ところが、時間になっても妻が帰ってこない。焼けた秋刀魚の温かさを気にしながら、イライラと帰りを待つ。家のベルが鳴ったのは7時15分過ぎである。焼きたてを妻に食べてほしい私は、自分でもはっきり自覚できるぐらい機嫌が悪くなっていた。もちろん、秋刀魚が少々冷めてしまっても、二人笑顔で食卓に向かった方が、食事が美味しいことは分かっている。頭では分かっているが、感情がついていかなかったのである。

 
妻が席につき食事が始まった。雰囲気は良くなく、会話も殆どなく、私の表情が何分経っても晴れずにいたところ、“二人仲良く楽しい会話”が大好きな妻が、場を打開するひと言を放った。「あたしが晩御飯を用意していて、あなたの帰りが遅いって文句言ったこと、今までにある?」

 
ハッと我に返った。私の仕事が予定通りに片付かず、電話やメールで伝えた時間より帰りが遅れた時も、妻は一度も愚痴ったことがなかった。食事が多少冷えてしまっても、機嫌が悪くなったことは一度もない。私はそのことを意識すらしたことがなかった。
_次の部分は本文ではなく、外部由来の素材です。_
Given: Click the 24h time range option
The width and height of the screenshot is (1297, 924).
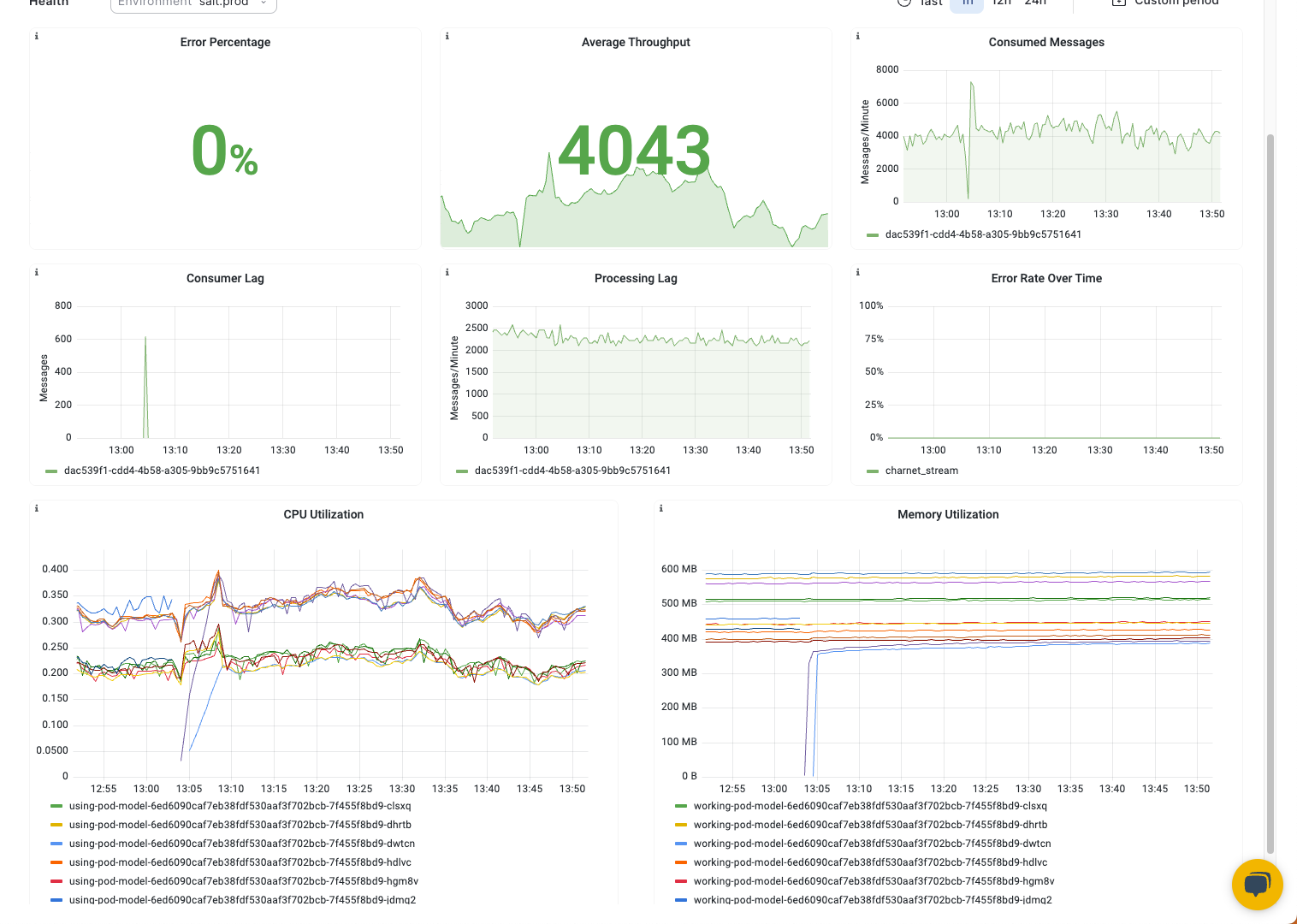Looking at the screenshot, I should pyautogui.click(x=1035, y=3).

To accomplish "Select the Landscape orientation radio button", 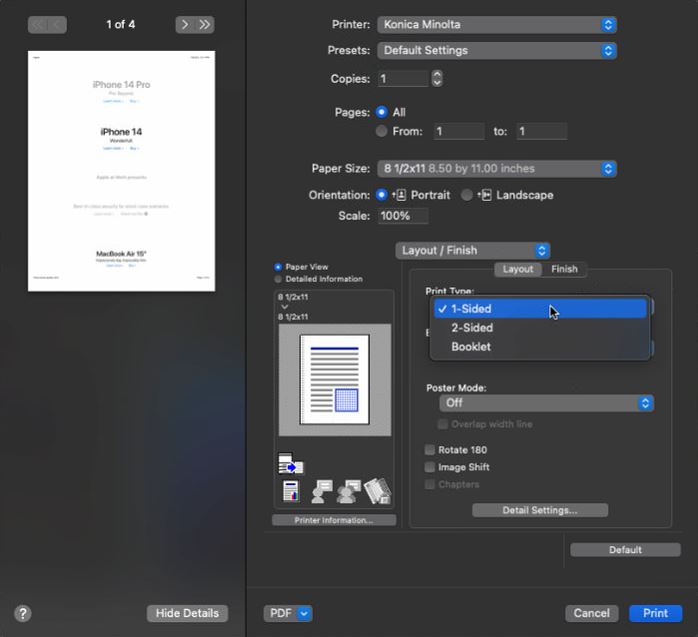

そう、妻は私よりもはるかにおおらかで、私はおおらかさという点で、全く足元にも及ばないのであった。反省し、謝った。

 
正確さを大切にする、約束を守るといったことは、社会ルールとして大切なことである。が、親しい間柄においてはこだわりすぎると人間関係がギスギスしてしまう。妻と私は雰囲気が悪くなることは殆どないのに、私がこだわったあまり、珍しく食事の楽しさを損ねてしまった。私も妻のように、もっとおおらかになった方がいい、と感じさせられた一件である。